Stored items:
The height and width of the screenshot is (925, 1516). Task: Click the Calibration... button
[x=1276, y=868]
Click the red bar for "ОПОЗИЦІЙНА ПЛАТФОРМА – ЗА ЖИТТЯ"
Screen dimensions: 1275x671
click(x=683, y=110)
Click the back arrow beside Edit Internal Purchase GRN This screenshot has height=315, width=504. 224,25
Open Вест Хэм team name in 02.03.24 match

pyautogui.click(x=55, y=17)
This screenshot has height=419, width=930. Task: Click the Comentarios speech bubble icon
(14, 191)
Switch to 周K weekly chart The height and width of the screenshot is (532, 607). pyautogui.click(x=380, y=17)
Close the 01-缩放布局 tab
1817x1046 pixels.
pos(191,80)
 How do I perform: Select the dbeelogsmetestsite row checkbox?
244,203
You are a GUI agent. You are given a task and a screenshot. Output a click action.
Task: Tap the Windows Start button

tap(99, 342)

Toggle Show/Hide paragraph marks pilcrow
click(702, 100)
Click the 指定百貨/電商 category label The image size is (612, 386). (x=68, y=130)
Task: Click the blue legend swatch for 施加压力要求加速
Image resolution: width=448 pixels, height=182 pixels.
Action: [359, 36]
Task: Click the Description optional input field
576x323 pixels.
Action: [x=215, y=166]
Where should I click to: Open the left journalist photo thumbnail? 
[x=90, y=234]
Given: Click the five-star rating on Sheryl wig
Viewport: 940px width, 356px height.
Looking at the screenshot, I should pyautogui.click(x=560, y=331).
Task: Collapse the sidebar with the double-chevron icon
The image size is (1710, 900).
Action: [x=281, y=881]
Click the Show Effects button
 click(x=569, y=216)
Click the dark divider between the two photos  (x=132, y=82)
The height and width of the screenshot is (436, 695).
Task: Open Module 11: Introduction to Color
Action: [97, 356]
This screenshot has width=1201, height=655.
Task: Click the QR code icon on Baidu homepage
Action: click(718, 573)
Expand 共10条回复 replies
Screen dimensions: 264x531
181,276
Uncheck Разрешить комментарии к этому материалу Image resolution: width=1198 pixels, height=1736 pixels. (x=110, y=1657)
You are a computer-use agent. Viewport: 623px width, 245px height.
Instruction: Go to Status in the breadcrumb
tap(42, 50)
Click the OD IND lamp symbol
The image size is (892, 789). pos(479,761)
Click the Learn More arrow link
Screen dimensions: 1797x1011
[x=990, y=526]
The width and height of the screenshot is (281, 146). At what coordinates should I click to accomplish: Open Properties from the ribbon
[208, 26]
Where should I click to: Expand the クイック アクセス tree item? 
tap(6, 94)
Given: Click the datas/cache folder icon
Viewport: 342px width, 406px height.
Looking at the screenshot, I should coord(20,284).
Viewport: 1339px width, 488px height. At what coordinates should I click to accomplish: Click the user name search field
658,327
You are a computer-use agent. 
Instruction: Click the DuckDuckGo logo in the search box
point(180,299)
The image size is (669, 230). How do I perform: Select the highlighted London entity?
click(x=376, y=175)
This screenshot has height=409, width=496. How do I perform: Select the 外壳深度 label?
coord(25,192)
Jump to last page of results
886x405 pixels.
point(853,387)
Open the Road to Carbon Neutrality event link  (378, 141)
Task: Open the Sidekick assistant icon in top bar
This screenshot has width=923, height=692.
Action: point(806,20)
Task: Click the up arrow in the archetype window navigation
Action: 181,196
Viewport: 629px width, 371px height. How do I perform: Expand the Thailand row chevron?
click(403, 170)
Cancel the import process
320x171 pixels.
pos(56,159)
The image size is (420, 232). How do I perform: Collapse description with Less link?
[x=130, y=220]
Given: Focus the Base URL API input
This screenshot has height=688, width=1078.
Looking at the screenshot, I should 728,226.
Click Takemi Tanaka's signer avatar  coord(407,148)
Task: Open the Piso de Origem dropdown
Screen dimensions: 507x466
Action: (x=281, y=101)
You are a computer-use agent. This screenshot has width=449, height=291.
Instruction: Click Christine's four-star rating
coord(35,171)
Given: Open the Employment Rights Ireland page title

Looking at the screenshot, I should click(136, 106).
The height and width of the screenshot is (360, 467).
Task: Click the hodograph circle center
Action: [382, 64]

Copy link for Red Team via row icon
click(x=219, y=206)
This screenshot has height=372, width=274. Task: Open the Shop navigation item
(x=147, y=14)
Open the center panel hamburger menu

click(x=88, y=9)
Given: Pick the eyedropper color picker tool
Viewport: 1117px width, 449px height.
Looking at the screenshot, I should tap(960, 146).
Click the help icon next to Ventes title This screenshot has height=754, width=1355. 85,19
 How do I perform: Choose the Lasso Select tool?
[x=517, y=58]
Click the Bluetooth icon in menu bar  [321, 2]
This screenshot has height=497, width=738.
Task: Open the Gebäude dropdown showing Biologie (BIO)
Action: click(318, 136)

Brief –
Copy out the lines above unchanged, from the line with "Given: Click the five-star" up to and including the line with "click(x=569, y=216)".

Correct result –
Given: Click the five-star rating on Sheryl wig
Viewport: 940px width, 356px height.
Looking at the screenshot, I should pyautogui.click(x=560, y=331).
Task: Collapse the sidebar with the double-chevron icon
The image size is (1710, 900).
Action: [x=281, y=881]
Click the Show Effects button
 click(x=569, y=216)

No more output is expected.